Better Like (Photo) Books

Better Like (Photo) Books

First-year Photography MFA student Dylan Yarbrough’s nice stack of photo books

If you’re thinking about applying to the MFA in Photography program at Columbia College Chicago, then you betta like (photo)books!

“I love photo books!” – Columbia College Chicago Photography Student

I didn’t really look at photo books or zines before I entered the MFA in Photography at Columbia. Once I started studying and researching, I still didn’t really look at them either. It wasn’t until the end of my fist year in the program that I started to become intrigued by the idea of the photo book as another tool to show my work. I’ve made a lot of work while here, and as I’m about to enter my final semester, the book form felt appropriate. At Columbia, you can take the Documentary Book class with Photography professor Paul D’Amato, paper-making, bookmaking, and so on. Paul and fellow Photography professor Kelli Connell own their own photo book publishing company called Skylark Editions, so you know that the professors love these books and take them very seriously.

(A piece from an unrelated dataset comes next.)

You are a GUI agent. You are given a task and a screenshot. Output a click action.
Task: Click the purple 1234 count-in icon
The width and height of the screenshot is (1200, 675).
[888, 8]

So, with the knowledge of my colleagues’ love for these objects and my growing interest in them myself, I made a rough edit maquette (or “sketch”) of a zine that I’m working towards getting published—heck, I’m even working on a book too. These two objects are a result of my interest in applying for the Albert P. Weisman Award here at Columbia College Chicago, a $2,000 grant that second semester first years MFAers and second-years can apply for (as well as junior and senior undergraduates.) This is a completion grant, and I really think it could help out my project and goals. I can’t personally produce these objects as it is very expensive to do so.

Left: Faggot (2018) Right: Kenneth in Chemise (2018)

I have a couple of images of the maquette zine that I’ve started. My plan for the work is to incorporate some polaroids and instant pictures that I’ve made earlier in my studies with the digital images that I’ve produced later, still implementing my relationship to talk about sexuality, gender identity and expression, all through the lens of historical and contemporary queer vernacular. These projects, although using different formats of photography, are intergenerational and addresses my relationship to respective social and cultural positions as a queer man. when I started to put the pages together for this zine, at first I was super insecure and nervous. Then, I started showing it to my colleagues that approached me to look at it (saving it for critique as best as I can, but sometimes that just doesn’t work), and they really seemed to like it for a first edit. This made me feel a whole lot better, which is probably why I’m deciding to share it with all of you.

Left: Limp Wrist (2018) Right: Blurry Vision (2017)

My goal for the final zine is to have it smaller, 5.5 x 8.5″, with a black matte front and round corners. I’d like for the zine to reference the “little black book” trope, which refers to a written collection or list of sexual partners. Since this work is a long-term project that uses my partner (thus relationship) to make it work, I felt this to be appropriate.

Many other people in the MFA Photography program make books and zines during their time here in the program. Columbia students this year got to participate in the Chicago Art Book Fair if they had an object prepared. They could sell their work, connect with other artists, and just have a good time! This was a first for us, and I think it’s a pretty cool activity that we get to partake in. The only thing I’m not looking forward to draining my bank account on awesome photo books. #supportotherartists

I definitely think that if you’re a student thinking about graduate studies in photography, where photo books are important to your research, you’ll get that experience here.